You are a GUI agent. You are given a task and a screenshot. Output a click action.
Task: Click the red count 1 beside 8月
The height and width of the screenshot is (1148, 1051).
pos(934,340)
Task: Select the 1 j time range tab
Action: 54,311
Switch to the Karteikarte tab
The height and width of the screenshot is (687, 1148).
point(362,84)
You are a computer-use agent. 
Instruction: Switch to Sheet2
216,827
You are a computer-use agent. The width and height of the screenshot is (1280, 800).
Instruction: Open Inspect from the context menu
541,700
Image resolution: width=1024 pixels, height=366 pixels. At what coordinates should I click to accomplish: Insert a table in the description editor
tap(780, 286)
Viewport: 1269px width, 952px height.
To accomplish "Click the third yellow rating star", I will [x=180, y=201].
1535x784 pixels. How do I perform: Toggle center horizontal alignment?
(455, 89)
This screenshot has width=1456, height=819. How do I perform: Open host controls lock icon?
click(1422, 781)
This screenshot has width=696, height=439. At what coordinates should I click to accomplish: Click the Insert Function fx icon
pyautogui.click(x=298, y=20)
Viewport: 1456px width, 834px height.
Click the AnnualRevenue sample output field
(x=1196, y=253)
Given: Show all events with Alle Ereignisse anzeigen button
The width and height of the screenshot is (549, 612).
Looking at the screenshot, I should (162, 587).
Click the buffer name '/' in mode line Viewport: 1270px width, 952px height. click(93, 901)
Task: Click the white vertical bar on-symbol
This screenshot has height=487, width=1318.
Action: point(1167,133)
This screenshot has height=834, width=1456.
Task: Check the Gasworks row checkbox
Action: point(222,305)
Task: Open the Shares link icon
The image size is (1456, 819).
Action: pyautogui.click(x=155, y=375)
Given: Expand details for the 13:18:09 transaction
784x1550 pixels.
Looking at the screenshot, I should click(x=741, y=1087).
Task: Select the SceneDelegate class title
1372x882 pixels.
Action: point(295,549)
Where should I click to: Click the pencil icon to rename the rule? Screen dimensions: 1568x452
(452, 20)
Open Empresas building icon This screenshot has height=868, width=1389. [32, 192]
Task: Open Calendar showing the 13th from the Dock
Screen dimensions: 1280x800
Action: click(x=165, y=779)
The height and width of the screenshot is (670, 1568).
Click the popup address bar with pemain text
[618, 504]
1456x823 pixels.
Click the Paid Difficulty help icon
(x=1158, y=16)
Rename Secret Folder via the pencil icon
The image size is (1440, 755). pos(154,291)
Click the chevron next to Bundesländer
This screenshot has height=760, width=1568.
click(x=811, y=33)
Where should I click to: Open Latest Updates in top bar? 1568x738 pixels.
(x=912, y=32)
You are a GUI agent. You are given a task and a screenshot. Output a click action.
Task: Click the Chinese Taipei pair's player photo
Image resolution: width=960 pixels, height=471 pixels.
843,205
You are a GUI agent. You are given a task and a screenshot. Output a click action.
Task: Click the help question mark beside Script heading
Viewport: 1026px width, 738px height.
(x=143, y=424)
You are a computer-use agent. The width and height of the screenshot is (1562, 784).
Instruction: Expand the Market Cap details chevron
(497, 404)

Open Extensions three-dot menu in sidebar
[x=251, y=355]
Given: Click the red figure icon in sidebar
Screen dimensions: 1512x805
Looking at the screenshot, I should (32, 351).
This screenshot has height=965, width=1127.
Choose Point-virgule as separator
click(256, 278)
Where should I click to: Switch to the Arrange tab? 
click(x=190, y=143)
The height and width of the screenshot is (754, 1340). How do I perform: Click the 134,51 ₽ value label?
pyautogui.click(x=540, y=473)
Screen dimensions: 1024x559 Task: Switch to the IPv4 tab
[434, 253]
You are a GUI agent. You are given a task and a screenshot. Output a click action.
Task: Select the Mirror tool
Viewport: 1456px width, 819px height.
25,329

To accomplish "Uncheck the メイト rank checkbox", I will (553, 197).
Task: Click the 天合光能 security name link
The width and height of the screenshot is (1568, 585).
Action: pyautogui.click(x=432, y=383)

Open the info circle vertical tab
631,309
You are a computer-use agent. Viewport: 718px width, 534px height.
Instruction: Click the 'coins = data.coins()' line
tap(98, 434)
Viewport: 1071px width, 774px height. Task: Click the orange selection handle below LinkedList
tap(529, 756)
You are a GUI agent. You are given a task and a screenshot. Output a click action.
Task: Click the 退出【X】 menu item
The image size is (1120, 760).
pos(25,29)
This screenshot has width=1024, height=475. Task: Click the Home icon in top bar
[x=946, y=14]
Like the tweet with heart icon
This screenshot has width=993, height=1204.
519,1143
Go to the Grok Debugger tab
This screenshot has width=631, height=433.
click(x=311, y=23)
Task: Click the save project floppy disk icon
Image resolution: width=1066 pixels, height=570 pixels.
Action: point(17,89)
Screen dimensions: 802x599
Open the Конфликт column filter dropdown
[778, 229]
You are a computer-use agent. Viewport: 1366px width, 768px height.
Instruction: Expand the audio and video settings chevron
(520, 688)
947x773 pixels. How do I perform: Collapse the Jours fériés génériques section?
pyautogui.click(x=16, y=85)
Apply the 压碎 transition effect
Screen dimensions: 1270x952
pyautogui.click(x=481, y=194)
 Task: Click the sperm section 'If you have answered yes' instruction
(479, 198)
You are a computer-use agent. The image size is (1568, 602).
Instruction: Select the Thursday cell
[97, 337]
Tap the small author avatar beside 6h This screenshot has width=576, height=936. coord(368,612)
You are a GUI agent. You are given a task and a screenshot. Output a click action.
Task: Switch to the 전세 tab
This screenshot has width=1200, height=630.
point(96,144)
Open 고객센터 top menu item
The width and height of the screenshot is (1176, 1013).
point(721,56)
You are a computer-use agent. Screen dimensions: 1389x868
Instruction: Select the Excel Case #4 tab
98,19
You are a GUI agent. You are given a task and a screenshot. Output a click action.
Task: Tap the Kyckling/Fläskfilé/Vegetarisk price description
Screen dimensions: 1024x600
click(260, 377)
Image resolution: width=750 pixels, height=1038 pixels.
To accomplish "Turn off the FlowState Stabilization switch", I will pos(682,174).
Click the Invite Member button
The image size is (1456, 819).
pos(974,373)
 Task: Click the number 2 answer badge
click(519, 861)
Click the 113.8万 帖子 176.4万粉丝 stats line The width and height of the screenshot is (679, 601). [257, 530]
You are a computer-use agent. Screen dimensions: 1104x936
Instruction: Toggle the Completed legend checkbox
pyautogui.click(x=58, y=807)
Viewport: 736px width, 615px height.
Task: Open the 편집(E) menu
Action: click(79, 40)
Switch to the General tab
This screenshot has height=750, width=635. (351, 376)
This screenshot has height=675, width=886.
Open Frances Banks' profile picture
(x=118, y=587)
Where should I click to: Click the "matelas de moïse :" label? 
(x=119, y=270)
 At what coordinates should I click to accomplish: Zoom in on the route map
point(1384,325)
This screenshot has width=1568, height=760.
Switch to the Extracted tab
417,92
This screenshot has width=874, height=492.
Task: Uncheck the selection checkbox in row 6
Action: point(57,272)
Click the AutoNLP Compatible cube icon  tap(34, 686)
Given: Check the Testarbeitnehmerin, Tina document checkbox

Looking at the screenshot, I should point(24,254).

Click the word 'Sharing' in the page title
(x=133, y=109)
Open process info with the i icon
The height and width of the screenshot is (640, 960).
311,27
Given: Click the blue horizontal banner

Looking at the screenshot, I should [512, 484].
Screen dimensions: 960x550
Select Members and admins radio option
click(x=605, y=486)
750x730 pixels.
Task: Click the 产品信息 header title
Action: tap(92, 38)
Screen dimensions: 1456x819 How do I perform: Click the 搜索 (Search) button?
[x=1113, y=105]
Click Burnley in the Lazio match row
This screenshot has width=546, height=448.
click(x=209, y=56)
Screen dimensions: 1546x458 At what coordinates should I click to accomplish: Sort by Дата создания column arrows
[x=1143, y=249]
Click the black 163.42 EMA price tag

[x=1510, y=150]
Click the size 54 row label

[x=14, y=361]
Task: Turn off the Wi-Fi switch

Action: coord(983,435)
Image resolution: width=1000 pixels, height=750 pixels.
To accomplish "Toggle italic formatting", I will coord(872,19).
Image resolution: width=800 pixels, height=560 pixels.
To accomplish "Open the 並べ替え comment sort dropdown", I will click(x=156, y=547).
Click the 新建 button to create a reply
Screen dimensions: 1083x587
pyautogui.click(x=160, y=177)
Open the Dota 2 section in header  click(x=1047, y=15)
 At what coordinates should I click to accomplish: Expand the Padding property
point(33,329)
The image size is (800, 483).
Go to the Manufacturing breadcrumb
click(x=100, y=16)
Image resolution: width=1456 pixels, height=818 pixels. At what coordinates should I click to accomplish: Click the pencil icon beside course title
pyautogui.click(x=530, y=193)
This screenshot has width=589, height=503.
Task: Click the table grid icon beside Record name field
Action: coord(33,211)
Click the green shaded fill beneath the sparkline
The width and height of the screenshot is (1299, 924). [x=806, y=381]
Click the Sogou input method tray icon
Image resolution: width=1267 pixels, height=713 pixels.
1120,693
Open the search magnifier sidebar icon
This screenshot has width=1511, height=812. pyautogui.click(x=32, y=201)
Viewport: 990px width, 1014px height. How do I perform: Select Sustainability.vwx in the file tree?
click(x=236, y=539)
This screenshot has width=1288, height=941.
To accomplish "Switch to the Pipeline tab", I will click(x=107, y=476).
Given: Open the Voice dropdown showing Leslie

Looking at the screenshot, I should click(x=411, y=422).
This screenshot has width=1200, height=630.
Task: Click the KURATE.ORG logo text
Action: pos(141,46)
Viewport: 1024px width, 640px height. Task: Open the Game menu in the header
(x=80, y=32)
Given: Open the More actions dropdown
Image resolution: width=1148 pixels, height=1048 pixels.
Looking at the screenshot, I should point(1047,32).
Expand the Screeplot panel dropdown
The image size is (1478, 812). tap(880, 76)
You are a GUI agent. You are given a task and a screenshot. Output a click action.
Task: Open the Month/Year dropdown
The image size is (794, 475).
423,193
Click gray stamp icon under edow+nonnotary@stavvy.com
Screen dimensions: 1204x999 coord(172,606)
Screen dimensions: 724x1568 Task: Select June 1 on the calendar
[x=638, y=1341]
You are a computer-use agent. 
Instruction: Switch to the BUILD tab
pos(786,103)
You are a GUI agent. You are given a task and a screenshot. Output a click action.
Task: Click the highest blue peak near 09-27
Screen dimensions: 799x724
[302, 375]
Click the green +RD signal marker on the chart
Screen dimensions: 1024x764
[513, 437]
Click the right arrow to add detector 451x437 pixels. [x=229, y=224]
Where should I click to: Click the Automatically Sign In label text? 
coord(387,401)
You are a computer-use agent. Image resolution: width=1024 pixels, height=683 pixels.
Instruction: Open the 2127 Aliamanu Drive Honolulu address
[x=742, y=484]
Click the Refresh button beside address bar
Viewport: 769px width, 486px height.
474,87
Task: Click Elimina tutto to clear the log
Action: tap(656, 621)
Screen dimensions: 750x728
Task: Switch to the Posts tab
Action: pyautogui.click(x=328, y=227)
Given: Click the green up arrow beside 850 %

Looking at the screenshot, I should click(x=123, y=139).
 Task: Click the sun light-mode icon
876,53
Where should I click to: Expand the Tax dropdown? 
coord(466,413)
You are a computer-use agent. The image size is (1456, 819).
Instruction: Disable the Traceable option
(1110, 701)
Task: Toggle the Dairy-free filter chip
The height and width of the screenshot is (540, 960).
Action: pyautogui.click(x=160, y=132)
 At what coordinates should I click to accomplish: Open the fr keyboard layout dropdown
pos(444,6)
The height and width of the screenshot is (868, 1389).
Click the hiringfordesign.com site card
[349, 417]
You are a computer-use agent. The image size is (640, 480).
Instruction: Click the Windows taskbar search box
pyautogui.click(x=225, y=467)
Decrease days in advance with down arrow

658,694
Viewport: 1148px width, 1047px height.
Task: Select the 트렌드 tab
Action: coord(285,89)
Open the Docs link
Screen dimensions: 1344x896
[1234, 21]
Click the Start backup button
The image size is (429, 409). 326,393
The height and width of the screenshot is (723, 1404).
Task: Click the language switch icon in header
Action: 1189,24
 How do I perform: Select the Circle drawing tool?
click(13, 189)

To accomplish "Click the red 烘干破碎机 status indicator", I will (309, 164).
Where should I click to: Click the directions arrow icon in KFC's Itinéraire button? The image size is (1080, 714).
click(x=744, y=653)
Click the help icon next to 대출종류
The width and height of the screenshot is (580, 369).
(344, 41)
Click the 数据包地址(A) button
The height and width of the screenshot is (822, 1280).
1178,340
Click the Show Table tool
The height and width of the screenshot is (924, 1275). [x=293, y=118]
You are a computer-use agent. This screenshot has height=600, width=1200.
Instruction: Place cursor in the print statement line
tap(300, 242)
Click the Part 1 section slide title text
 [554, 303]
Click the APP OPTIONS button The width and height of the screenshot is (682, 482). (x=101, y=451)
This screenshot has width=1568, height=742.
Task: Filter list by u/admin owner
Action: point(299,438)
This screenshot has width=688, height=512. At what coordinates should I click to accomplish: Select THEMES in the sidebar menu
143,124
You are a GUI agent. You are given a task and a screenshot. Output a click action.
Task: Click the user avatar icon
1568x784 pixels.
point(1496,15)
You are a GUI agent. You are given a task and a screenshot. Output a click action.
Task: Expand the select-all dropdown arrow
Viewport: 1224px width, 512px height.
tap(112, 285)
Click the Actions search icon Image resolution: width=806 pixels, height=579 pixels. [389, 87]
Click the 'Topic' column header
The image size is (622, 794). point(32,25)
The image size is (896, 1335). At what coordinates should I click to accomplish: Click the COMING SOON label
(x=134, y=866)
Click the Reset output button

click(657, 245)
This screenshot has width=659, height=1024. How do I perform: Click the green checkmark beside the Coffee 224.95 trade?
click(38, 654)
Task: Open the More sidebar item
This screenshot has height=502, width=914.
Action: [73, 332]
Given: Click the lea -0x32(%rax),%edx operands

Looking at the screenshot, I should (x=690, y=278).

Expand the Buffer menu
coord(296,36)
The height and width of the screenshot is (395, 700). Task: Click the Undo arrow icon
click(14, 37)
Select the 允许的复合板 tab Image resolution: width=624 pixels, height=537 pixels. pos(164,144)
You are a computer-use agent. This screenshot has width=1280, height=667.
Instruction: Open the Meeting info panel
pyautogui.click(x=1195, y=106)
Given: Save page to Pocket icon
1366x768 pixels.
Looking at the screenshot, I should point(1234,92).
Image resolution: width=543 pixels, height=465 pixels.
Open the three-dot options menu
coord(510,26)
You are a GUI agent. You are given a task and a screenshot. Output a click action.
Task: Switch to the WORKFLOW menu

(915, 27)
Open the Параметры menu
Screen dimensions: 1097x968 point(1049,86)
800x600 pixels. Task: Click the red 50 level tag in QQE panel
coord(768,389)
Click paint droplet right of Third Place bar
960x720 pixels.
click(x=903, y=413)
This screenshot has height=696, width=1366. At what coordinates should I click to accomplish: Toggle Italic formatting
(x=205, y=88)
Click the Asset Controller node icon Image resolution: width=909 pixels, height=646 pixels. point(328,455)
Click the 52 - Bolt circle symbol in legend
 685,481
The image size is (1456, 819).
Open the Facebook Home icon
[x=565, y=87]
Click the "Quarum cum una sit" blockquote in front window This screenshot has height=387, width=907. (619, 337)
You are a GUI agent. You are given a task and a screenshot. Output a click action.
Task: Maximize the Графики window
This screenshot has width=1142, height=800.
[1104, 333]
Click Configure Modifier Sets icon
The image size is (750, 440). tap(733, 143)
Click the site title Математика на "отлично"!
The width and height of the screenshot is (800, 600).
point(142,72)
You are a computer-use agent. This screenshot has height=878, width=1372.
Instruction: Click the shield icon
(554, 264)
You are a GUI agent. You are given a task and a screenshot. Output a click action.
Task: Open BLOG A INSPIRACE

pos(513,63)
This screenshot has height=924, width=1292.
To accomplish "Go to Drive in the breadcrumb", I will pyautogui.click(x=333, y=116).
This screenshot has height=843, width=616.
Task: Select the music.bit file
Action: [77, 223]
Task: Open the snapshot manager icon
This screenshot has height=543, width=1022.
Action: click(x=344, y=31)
────────────────────────────────────────
→ **What you need to do**
Quote the lines from the one with "Click paint droplet right of Third Place bar" up to and including the one with "pos(513,63)", reproducing them exactly.

→ **Correct result**
Click paint droplet right of Third Place bar
960x720 pixels.
click(x=903, y=413)
This screenshot has height=696, width=1366. At what coordinates should I click to accomplish: Toggle Italic formatting
(x=205, y=88)
Click the Asset Controller node icon Image resolution: width=909 pixels, height=646 pixels. point(328,455)
Click the 52 - Bolt circle symbol in legend
 685,481
The image size is (1456, 819).
Open the Facebook Home icon
[x=565, y=87]
Click the "Quarum cum una sit" blockquote in front window This screenshot has height=387, width=907. (619, 337)
You are a GUI agent. You are given a task and a screenshot. Output a click action.
Task: Maximize the Графики window
This screenshot has width=1142, height=800.
[1104, 333]
Click Configure Modifier Sets icon
The image size is (750, 440). tap(733, 143)
Click the site title Математика на "отлично"!
The width and height of the screenshot is (800, 600).
point(142,72)
You are a computer-use agent. This screenshot has height=878, width=1372.
Instruction: Click the shield icon
(554, 264)
You are a GUI agent. You are given a task and a screenshot. Output a click action.
Task: Open BLOG A INSPIRACE

pos(513,63)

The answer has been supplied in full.